The UDB grew until it encompassed virtually all asset classes and nearly every nation around the world. Many markets and countries have now fallen off the former trend but the consequences are just starting. In covering something this large and complex, we tend to use a lot of statistical analysis here at Financial Jenga. But occasionally, a simpler perspective can be really helpful.
I occasionally play babysitter for my young nieces on weekdays and they sometimes overhear my phone conversations with friends and colleagues. Yesterday, they were here and overheard me ranting about the bankers' attempt to get even looser accounting treatment. Right afterwards, the 5 year old said: "Those must be really bad people if they lie so much."
She made me think a bit. We've always known that the only way to offset a bubble bursting is to inflate an even bigger bubble somewhere else. And most of us learned from our parents that if you lie, you'll just have to make up bigger lies to cover it up too. I'd just never made the connection before but a child did.

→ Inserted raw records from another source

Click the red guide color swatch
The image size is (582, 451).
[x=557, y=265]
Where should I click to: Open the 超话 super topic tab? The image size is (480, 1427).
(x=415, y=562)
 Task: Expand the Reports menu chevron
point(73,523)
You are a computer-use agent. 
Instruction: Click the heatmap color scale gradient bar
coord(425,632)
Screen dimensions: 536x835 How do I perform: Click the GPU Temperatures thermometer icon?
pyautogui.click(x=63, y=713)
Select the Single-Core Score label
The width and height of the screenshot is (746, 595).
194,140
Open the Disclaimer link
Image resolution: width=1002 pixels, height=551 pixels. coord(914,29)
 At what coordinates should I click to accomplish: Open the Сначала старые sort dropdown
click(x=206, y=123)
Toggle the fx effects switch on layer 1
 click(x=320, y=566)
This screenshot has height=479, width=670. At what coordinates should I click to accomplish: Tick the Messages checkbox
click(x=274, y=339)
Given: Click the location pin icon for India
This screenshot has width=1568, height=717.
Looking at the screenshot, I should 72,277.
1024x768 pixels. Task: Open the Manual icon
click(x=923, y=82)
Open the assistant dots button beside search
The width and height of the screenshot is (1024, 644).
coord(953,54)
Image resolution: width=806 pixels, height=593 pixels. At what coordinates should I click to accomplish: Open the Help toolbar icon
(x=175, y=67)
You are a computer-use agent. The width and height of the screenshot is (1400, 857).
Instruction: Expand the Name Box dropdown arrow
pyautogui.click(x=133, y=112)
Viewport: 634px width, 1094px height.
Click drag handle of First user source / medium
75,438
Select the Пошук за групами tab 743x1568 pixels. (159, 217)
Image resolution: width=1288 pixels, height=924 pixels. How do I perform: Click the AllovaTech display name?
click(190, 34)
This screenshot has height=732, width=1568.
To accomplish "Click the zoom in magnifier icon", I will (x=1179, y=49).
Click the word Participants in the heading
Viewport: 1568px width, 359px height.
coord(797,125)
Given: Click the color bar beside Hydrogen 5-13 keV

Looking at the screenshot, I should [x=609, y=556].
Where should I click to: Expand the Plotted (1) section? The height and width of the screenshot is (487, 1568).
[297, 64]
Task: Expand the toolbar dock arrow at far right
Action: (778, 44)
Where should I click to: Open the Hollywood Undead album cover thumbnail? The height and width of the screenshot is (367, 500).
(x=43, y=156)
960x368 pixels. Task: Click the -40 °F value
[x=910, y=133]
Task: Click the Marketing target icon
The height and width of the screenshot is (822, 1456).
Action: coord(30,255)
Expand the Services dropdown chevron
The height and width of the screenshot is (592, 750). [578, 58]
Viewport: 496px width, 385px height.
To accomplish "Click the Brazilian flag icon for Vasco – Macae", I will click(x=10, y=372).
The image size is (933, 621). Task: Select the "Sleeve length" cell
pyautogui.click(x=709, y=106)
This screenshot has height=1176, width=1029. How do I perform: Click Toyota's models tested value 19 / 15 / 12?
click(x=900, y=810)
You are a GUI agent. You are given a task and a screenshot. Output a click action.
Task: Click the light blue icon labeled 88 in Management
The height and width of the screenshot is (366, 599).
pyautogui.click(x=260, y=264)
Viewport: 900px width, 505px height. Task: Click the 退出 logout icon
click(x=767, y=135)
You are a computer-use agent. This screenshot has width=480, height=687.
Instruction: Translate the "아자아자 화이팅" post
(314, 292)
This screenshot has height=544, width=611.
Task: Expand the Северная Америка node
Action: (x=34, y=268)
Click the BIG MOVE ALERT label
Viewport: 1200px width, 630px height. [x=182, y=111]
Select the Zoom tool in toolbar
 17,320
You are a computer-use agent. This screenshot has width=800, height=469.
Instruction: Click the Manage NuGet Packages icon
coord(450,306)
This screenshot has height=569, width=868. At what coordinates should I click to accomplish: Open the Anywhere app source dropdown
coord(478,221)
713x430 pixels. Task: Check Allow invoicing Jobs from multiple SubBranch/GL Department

At the heart of every bubble is a lie, often multiple lies. At a minimum, there is extraordinary mis-valuation and mal-investment. But usually, it is much worse than that - deliberate fraud and orchestrated deception on a large scale. One of the earliest was the South Seas Bubble, which rested on visions of wealth from commerce with exotic countries when in fact there was little basis and certainly no profit from such activities. In much the same way, the tech bubble produced fantasies of fabulous profits from commerce using exotic technologies. Both visions were fed to credulous "investors" by a whole host of con men and by the belief that the herd must be stampeding to rich pastures.
Every bubble has its (many) victims and its villains. The best way to avoid them is to remember something else your parents probably told you: "If it sounds too good to be true, it probably is."